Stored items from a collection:
++++++

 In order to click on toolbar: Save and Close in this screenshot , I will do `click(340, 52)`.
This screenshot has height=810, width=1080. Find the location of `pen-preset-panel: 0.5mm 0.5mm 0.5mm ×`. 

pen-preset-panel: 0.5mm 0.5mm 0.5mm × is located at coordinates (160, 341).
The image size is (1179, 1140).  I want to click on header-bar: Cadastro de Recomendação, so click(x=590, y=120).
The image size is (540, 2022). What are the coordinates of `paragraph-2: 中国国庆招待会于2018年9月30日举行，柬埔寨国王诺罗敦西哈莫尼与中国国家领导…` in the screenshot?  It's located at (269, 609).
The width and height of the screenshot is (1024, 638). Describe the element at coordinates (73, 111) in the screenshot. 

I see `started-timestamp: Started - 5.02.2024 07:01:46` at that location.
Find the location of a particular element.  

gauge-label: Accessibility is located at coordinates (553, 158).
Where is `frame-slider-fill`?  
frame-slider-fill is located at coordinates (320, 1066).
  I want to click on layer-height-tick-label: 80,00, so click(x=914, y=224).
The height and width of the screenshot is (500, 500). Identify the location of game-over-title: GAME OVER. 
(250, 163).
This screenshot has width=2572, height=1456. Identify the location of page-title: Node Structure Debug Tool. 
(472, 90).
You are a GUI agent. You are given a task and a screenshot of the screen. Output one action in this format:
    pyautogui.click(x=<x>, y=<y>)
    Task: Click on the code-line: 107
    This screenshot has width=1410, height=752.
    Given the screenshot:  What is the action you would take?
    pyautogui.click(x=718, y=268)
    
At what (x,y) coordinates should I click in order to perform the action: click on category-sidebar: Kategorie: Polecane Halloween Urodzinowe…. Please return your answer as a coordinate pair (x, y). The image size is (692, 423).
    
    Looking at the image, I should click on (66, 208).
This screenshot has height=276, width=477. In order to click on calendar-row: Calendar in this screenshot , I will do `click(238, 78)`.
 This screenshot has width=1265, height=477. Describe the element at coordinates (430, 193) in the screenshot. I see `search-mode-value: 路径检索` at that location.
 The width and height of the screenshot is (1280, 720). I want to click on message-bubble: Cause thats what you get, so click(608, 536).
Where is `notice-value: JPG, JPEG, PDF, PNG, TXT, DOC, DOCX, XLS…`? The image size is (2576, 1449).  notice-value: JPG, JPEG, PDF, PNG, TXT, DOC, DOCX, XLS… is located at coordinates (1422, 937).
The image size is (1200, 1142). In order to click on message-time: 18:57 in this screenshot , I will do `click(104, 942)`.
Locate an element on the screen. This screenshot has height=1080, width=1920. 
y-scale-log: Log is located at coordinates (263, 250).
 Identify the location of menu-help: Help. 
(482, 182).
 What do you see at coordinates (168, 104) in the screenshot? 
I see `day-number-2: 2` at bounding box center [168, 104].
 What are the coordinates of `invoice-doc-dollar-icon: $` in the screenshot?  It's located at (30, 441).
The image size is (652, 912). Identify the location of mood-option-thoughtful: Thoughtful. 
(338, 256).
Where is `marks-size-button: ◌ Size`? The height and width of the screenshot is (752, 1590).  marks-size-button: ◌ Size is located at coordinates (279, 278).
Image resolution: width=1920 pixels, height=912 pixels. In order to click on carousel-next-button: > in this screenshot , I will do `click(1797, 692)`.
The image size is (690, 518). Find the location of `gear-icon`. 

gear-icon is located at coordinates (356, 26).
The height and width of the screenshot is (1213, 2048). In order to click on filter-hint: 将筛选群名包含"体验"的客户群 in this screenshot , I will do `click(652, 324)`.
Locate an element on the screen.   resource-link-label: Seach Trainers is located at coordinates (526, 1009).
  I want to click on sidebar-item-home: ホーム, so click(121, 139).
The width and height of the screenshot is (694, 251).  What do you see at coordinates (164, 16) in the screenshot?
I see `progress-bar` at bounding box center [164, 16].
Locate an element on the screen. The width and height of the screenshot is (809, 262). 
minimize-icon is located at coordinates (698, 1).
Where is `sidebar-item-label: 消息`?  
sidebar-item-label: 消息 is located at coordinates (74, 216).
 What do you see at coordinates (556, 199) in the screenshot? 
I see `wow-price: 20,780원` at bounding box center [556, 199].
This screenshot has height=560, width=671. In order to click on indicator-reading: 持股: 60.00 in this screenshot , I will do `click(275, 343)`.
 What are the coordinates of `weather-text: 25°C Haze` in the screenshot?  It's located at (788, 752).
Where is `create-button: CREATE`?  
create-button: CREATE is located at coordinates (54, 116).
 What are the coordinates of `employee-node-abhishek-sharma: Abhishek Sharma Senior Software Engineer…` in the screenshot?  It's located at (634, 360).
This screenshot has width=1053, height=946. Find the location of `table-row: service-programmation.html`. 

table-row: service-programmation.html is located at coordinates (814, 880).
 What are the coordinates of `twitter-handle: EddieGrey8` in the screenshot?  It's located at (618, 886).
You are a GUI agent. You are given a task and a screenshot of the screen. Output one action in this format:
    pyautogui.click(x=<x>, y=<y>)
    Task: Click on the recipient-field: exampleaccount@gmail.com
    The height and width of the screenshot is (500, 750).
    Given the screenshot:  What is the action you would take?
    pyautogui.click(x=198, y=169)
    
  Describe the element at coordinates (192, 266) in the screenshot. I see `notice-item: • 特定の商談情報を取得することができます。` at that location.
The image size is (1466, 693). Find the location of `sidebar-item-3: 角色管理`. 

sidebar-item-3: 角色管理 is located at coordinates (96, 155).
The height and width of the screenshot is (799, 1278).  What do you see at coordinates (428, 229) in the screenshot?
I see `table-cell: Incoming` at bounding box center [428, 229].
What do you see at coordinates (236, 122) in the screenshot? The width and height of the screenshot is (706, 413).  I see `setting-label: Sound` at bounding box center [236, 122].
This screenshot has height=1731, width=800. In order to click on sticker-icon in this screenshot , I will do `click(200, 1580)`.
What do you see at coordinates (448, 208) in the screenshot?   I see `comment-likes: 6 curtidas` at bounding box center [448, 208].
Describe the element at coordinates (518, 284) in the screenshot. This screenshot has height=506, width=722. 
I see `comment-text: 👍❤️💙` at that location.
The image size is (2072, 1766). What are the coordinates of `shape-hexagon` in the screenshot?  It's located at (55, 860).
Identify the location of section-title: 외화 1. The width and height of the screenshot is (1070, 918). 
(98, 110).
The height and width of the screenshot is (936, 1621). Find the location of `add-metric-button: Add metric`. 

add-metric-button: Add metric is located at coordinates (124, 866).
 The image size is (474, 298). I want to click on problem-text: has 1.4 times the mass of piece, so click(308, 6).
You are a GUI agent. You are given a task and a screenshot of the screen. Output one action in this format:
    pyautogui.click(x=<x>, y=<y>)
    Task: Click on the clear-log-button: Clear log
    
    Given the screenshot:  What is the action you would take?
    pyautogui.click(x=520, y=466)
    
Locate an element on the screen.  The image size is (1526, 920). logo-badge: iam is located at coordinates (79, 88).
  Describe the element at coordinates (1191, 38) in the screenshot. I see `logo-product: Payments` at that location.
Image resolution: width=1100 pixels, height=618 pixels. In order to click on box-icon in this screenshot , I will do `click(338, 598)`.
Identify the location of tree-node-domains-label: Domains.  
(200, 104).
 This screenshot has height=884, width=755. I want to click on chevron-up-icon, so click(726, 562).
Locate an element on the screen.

++++++

▶ _Problem to solve_: Reproduce the rows verbatim, beginning at the line that contains "Identify the location of section-title: 외화" and continuing through the last row.

▶ _Solution below_:
Identify the location of section-title: 외화 1. The width and height of the screenshot is (1070, 918). 
(98, 110).
The height and width of the screenshot is (936, 1621). Find the location of `add-metric-button: Add metric`. 

add-metric-button: Add metric is located at coordinates (124, 866).
 The image size is (474, 298). I want to click on problem-text: has 1.4 times the mass of piece, so click(308, 6).
You are a GUI agent. You are given a task and a screenshot of the screen. Output one action in this format:
    pyautogui.click(x=<x>, y=<y>)
    Task: Click on the clear-log-button: Clear log
    
    Given the screenshot:  What is the action you would take?
    pyautogui.click(x=520, y=466)
    
Locate an element on the screen.  The image size is (1526, 920). logo-badge: iam is located at coordinates (79, 88).
  Describe the element at coordinates (1191, 38) in the screenshot. I see `logo-product: Payments` at that location.
Image resolution: width=1100 pixels, height=618 pixels. In order to click on box-icon in this screenshot , I will do `click(338, 598)`.
Identify the location of tree-node-domains-label: Domains.  
(200, 104).
 This screenshot has height=884, width=755. I want to click on chevron-up-icon, so click(726, 562).
Locate an element on the screen.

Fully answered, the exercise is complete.